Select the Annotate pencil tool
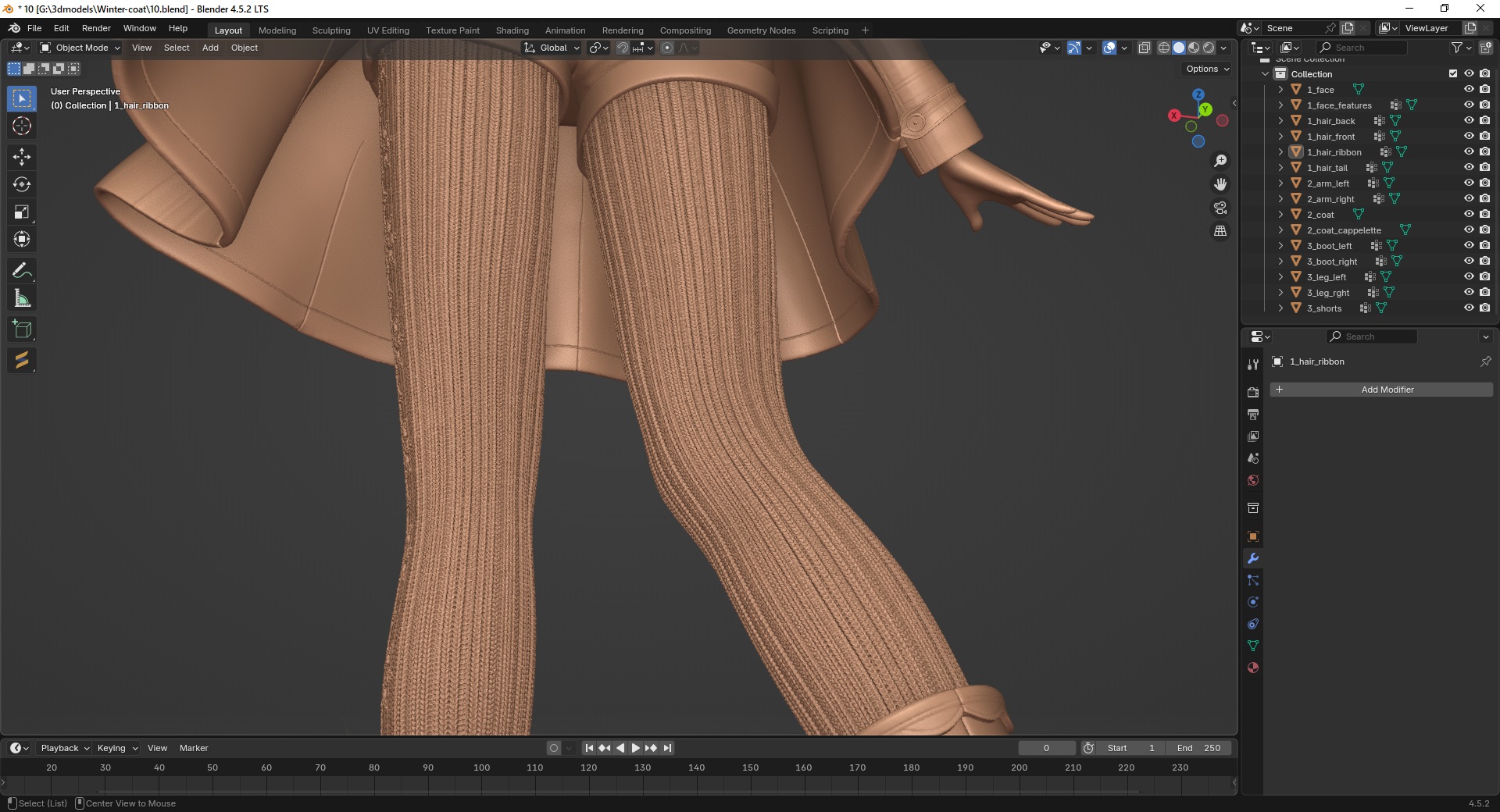The image size is (1500, 812). 22,271
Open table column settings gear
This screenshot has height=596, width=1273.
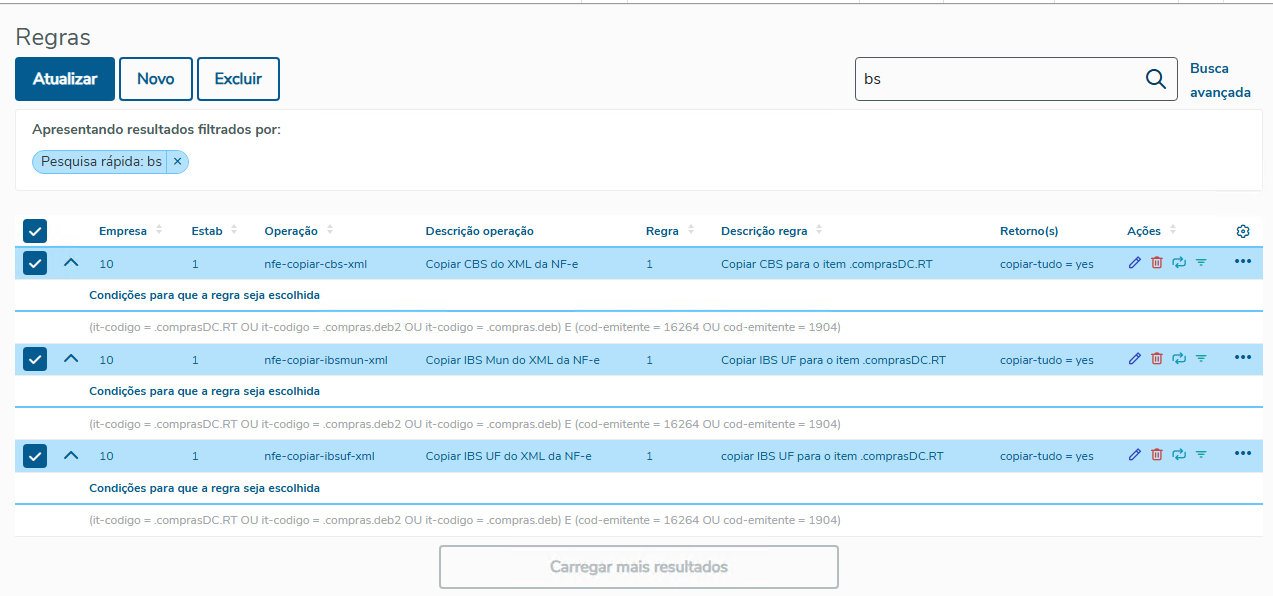pyautogui.click(x=1243, y=231)
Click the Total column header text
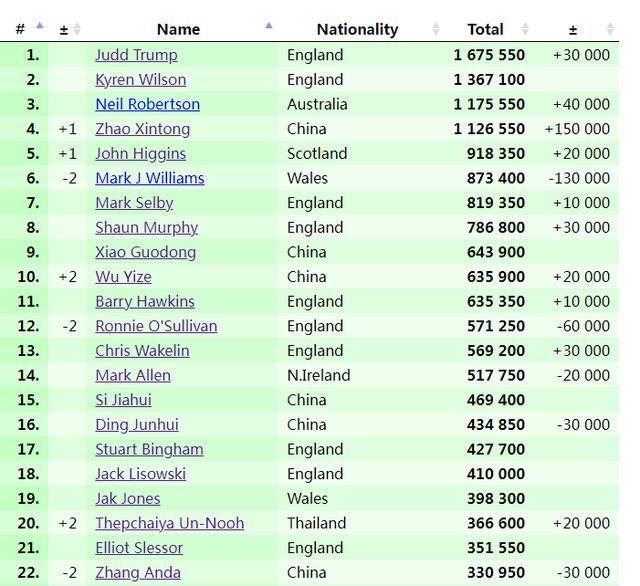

┄┄┄┄┄┄┄┄┄┄

The pictures stay out of the copy. Set down the entries above precisely.

Select the Annotate pencil tool
The image size is (1500, 812). 22,271
Open table column settings gear
This screenshot has height=596, width=1273.
pyautogui.click(x=1243, y=231)
Click the Total column header text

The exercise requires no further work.